Reading

Sight Word Learning and Orthographic Mapping

by Marianne Dudek

Beginning readers can experience many struggles. One in particular, that this blog will address, is the necessary skill of being able to read words from memory, both accurately and automatically in or out of text. With efficient recognition of each word, readers can focus their attention on comprehension of the text. A term that is relatively new to the field, is “orthographic mapping”, which is the mental process that readers use to store written words for immediate, efficient retrieval where readers turn unfamiliar written words into familiar instantly accessible sight words. Scientists have learned that storing words in permanent memory requires phoneme level skills. Learning to read words is central to children’s success in acquiring proficient reading skills. David A. Kilpatrick, Essentials of Assessing, Preventing, and Overcoming Reading Difficulties, and Linnea C. Ehri, Orthographic Mapping in the Acquisition of Sight Word Reading, Spelling Memory, and Vocabulary Learning, have both conducted empirical research and validation studies to show the importance of orthographic mapping to the world of reading. Content in this blog summarizes their work.

The meaning of a “sight word” carries many definitions in the field of education: 1) an alternative term for the whole-word reading approach, 2) an irregular word that cannot be sounded out, and 3) a word that is instantly recognized as a familiar word without sounding it out, whether it is phonetically regular or irregular (word with irregular letter/sound connections i.e.. said). This third definition of “sight word” is addressed in this blog, as proficiency in the skill of orthographic mapping determines whether students can easily remember the words that they see.
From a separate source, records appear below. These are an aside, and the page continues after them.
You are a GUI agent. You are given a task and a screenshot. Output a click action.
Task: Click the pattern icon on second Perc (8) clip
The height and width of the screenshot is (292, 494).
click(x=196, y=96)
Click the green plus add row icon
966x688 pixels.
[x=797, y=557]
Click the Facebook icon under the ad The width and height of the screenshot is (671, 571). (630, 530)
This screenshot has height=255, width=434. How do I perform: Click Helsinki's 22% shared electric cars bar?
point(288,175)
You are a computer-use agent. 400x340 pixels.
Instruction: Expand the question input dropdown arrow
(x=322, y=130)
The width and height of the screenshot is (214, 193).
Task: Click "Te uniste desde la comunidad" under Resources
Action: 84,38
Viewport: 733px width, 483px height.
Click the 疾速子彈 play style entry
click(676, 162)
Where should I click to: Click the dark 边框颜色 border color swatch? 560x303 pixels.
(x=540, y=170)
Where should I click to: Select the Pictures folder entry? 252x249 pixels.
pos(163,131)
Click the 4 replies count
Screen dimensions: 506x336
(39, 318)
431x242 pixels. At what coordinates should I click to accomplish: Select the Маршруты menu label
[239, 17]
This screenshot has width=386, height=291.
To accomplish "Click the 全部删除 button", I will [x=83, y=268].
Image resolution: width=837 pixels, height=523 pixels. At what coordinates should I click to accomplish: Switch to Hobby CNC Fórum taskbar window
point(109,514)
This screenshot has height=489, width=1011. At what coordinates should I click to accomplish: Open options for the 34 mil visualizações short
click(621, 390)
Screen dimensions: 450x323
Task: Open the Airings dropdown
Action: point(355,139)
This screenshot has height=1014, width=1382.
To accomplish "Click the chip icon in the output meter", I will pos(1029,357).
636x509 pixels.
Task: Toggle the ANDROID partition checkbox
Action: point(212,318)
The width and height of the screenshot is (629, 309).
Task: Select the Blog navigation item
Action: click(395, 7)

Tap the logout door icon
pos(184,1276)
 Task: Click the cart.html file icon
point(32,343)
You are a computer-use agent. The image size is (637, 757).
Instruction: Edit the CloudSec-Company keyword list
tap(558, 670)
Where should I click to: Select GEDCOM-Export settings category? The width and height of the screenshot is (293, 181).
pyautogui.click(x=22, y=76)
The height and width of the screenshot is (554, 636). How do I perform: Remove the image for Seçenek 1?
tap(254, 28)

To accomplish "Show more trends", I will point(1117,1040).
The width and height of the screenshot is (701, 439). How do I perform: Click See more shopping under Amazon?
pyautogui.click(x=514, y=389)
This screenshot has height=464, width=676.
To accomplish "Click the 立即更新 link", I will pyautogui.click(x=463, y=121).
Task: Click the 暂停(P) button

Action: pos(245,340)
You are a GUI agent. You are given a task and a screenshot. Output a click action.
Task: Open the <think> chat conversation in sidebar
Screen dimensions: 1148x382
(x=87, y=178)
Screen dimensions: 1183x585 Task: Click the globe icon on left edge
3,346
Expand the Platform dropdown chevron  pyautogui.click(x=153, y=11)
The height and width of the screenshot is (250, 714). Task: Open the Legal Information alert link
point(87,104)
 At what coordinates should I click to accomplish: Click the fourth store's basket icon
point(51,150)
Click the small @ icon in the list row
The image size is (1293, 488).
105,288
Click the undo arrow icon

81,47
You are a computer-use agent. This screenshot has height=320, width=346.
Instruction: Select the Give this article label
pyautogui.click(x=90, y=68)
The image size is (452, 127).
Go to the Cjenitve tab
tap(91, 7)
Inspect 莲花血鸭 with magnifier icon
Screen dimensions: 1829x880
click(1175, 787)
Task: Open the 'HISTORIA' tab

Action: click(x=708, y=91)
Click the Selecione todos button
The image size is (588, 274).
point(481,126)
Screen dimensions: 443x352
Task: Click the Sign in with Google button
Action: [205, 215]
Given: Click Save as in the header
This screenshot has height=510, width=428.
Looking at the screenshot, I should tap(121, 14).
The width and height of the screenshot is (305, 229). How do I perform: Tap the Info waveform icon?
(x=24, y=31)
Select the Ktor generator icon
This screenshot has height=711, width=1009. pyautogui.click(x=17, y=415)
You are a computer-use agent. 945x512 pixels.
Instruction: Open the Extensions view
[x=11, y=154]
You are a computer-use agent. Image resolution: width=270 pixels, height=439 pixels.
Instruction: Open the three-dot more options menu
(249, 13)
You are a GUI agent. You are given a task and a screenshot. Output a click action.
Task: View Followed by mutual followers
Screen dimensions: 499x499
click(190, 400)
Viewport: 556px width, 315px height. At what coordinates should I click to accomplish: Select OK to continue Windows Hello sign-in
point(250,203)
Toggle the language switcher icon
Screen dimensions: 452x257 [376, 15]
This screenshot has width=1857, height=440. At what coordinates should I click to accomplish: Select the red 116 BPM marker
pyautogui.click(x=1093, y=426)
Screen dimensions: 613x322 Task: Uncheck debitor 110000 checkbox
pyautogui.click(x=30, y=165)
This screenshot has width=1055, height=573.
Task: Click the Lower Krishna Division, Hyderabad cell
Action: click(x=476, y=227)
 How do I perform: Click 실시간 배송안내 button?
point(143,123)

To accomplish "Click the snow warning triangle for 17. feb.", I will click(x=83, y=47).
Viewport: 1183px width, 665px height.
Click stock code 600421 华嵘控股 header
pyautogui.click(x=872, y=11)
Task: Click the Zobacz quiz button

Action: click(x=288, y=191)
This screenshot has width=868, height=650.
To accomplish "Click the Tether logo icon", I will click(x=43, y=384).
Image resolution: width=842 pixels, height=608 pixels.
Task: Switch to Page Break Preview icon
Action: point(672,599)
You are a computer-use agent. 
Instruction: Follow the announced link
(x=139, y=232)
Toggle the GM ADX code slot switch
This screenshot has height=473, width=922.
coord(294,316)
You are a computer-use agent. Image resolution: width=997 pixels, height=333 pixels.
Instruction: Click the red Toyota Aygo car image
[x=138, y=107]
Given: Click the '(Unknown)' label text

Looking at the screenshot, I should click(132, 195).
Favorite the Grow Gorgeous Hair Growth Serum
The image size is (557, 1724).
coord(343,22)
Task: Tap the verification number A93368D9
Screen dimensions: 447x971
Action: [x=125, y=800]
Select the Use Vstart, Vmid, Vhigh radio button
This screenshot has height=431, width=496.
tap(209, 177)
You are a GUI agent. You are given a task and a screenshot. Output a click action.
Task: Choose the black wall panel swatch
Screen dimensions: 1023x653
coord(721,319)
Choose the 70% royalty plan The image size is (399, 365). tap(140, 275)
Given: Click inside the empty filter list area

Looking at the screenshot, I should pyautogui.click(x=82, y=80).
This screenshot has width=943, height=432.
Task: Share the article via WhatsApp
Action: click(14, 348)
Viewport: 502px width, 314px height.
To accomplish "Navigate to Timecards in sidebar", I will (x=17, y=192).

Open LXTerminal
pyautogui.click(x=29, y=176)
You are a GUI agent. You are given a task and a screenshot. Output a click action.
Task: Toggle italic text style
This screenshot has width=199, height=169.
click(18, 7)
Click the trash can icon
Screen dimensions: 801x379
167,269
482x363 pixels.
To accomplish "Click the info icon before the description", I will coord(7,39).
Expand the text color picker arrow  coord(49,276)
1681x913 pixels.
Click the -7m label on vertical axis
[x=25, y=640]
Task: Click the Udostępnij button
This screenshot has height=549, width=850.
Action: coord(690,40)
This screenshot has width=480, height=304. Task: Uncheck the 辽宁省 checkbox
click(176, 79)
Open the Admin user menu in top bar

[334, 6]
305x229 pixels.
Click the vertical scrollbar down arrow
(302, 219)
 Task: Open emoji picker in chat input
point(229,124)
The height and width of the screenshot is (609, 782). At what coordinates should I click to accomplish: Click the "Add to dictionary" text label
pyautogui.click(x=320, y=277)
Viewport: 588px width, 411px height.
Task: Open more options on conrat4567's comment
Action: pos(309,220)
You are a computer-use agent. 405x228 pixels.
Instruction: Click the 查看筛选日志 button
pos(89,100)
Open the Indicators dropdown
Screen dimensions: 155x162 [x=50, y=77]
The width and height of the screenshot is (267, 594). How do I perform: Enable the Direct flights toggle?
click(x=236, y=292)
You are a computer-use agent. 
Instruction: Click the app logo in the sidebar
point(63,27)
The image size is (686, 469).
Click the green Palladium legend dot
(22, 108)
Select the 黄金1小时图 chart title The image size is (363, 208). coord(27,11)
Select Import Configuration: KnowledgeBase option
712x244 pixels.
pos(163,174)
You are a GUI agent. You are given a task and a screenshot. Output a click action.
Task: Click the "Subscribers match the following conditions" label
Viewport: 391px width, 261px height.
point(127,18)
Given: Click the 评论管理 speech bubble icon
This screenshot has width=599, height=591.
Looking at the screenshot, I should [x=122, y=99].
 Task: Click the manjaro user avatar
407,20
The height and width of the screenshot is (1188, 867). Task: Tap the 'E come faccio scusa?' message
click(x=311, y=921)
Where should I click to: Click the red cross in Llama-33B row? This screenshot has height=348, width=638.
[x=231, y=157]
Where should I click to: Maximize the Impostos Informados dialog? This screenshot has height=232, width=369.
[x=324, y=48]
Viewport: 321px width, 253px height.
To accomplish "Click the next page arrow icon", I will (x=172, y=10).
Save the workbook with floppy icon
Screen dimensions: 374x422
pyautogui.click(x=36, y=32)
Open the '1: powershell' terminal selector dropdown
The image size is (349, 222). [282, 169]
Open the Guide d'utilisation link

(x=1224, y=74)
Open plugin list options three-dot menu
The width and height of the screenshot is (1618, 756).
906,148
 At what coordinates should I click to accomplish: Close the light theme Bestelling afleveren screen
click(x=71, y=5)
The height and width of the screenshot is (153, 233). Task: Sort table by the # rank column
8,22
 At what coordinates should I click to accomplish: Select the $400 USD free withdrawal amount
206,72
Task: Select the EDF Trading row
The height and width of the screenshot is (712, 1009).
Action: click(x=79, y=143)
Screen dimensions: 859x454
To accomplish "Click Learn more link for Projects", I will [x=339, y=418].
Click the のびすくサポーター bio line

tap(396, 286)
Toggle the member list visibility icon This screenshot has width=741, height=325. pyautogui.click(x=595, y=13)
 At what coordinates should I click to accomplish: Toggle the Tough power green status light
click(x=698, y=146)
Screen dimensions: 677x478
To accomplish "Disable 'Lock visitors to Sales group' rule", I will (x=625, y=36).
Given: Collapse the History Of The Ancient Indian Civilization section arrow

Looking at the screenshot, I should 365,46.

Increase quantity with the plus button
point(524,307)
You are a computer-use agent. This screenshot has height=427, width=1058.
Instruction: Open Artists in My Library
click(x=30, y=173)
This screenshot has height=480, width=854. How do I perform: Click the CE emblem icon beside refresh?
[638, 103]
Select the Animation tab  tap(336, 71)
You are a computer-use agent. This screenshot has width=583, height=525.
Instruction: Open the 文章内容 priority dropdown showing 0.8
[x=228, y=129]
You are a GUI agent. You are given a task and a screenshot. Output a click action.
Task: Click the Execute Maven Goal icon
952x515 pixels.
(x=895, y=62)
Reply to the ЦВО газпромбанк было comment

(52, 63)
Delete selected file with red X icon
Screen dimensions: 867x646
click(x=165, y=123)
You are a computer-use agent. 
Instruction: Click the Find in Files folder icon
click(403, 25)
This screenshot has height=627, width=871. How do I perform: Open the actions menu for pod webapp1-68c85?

Students who struggle with remembering words that they read, must rely on phonic decoding or guessing, and are inefficient at orthographic mapping.

Efficient orthographic mapping requires the skills of advanced phonological awareness, automatic letter-sound knowledge, and word study. These skills interact with each other to produce long term orthographic memory of all the words we learn. Our named researchers above report that when readers can read words from memory rather than by decoding, analogy, or prediction, text reading is greatly enhanced. As a student’s orthographic mapping skills improve, sight vocabulary grows. Readers are able to read and comprehend with greater ease, and can focus on meaning since word recognition happens automatically. Once a proficient reader encounters a new word, the reader may attend to the internal structure of the written word to sound it out. Orthographic mapping occurs when readers form connections between single graphemes, and patterns in written units. Repeated encounters with word units help readers to establish orthographic representations of words that are stored in long term memory, which is a key to building a large sight vocabulary. The pool of words that students will instantly and automatically recognize activates effortless pronunciation and meaning and is a powerful variable for fluent reading.

According to David A. Kilpatrick’s research, there are three phases of word reading development that all require phonological skills: 1) Letter name and sound knowledge, 2) Phonic decoding and basic spelling skills, and 3) Orthographic mapping. Proficiency in these areas is predicated on proficiency in early phonological awareness (rhyming, alliteration, syllable segmentation, first sound awareness), basic phonemic awareness (segmentation and blending), and advanced phonemic awareness (manipulation). Efficient orthographic mapping will only occur if a student has adequate phonemic awareness/analysis skills in all of these areas.

For typical readers, this may not be a problem, as orthographic mapping will occur somewhat naturally for them. For atypical readers, it will be necessary to provide additional instruction in letter-sound skills, phonemic awareness skills including advanced phonemic skills of manipulation and deletion at the beginning and endings of words, and word study. If children do not have strong phonemic awareness and letter-sound skills, word study will be difficult. Reading should also be taught in a developmental sequence based on the science of reading. There are a variety of techniques and programs that promote mapping which will lend to sight word fluency. The goal of these are to help students become more efficient with sound-symbol and phonemic awareness skills that will map to permanent memory.

There are several evidenced-based programs that have been shown to produce results and enhance reading outcomes. A few are mentioned here, and I encourage you to pursue further exploration:

As practitioners in the field, it is imperative that we encourage evidence -based reading practices and stay current with research. I hope you will enhance your professional development and read about the importance of orthographic mapping as it pertains to sight word learning.